Yesterday you asked me to come have pizza with you and some friends. You said it was a friend’s birthday but you would have loved it if I were there to share a slice of pizza over the noise of loud un-pretentious music and the sound of age. I couldn’t come. I told you I’d love to, but I can’t. I used you the other day to help me shift my stuff out. You invited me over to your house and I drank your wine and got drunk to it with the sound of Denzel Washington on the screen in the background and your poetry in my mind playing on full blast.
When I got into bed last night. I wanted to text you and tell you to come over and fix my Tv screen. I don’t have a television. I thought of saying come over and fix my heart instead. But it’s not broken. But maybe you could still have come and tuned its strings. You could have come and fingered it until we were in tune.

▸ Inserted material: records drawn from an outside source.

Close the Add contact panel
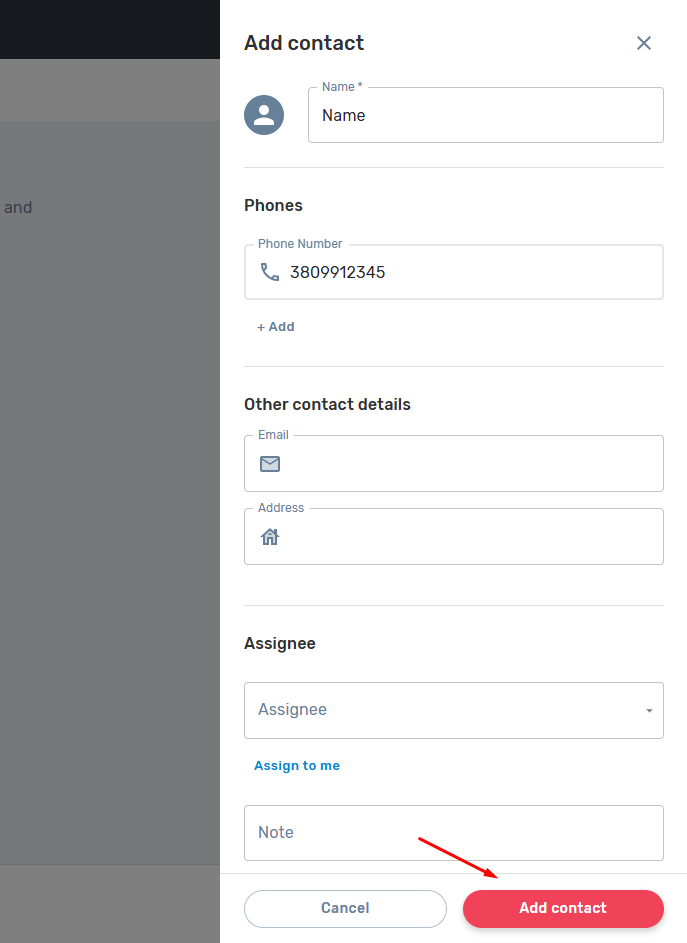Image resolution: width=687 pixels, height=943 pixels. tap(644, 43)
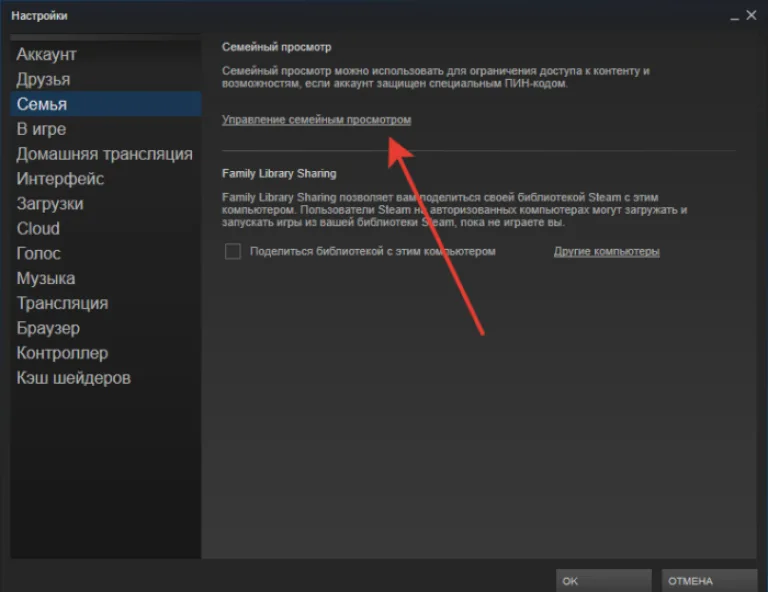The image size is (768, 592).
Task: Open Домашняя трансляция settings
Action: [x=104, y=154]
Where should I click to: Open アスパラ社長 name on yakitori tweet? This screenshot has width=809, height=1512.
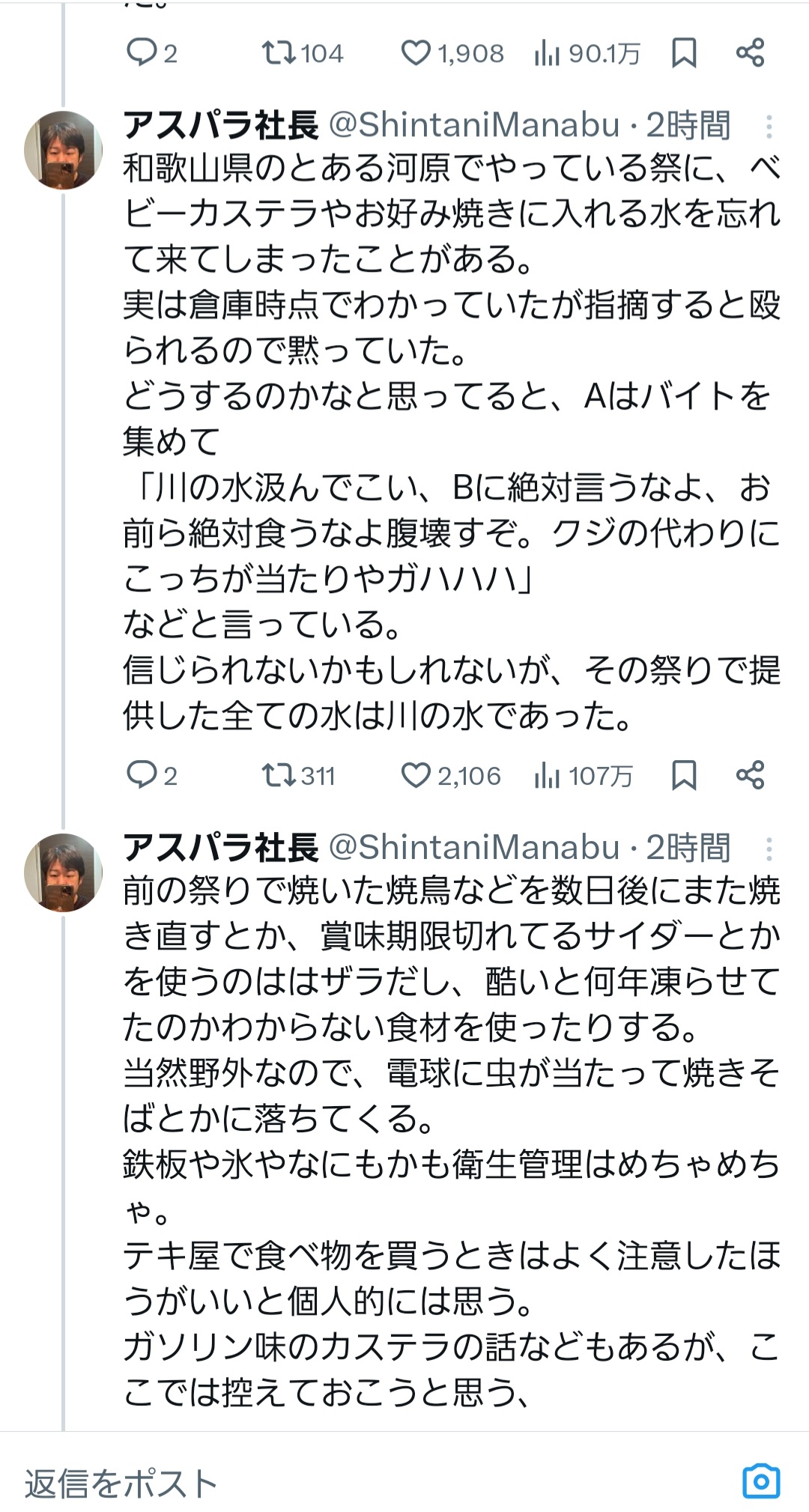[221, 847]
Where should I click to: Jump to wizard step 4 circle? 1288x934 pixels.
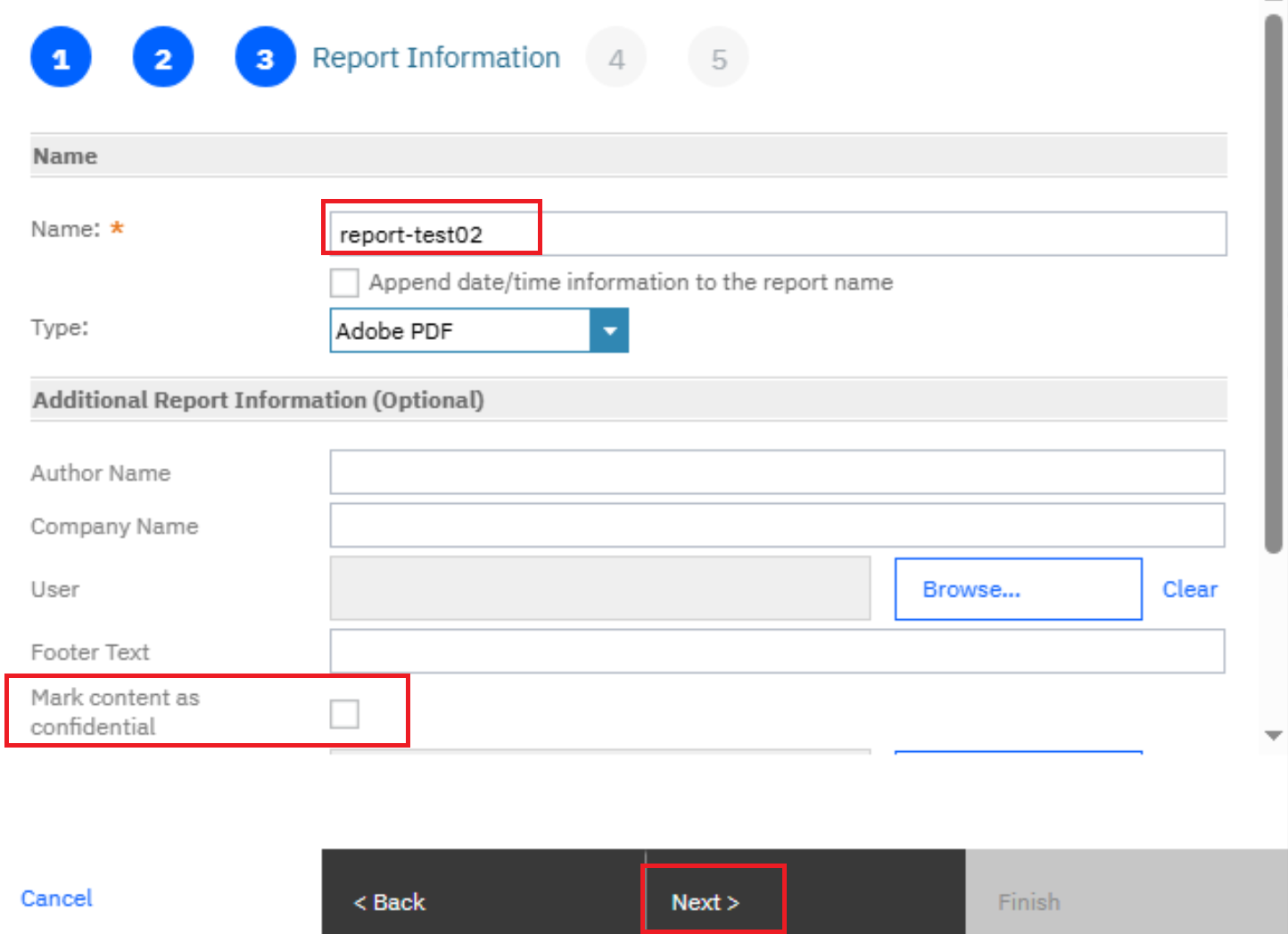point(616,58)
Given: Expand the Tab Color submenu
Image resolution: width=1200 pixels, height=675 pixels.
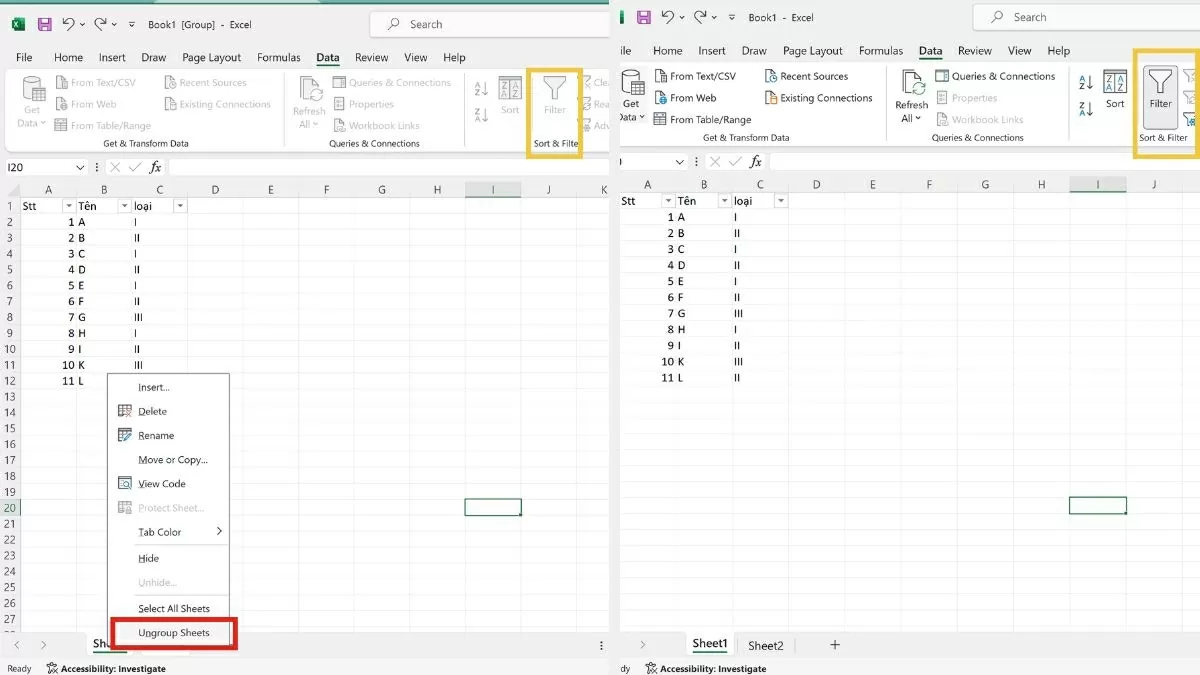Looking at the screenshot, I should click(160, 531).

Last weekend you read me your poem “Phobia” and I told you I saw myself in it. And you said it was you in it. And I said “you make me feel comfortable. Like home.” You said “I hope that’s a good thing”, I took a drag off my cigarette and said “it is a good thing” and there was silence. And there was Denzel Washington on the screen again. And I wanted to hold your hand. I wanted to reach out and put my hand on your thigh. But I was scared. You would ask me what I was doing. And all I’d be able to say is “I think I’m falling in love with you.”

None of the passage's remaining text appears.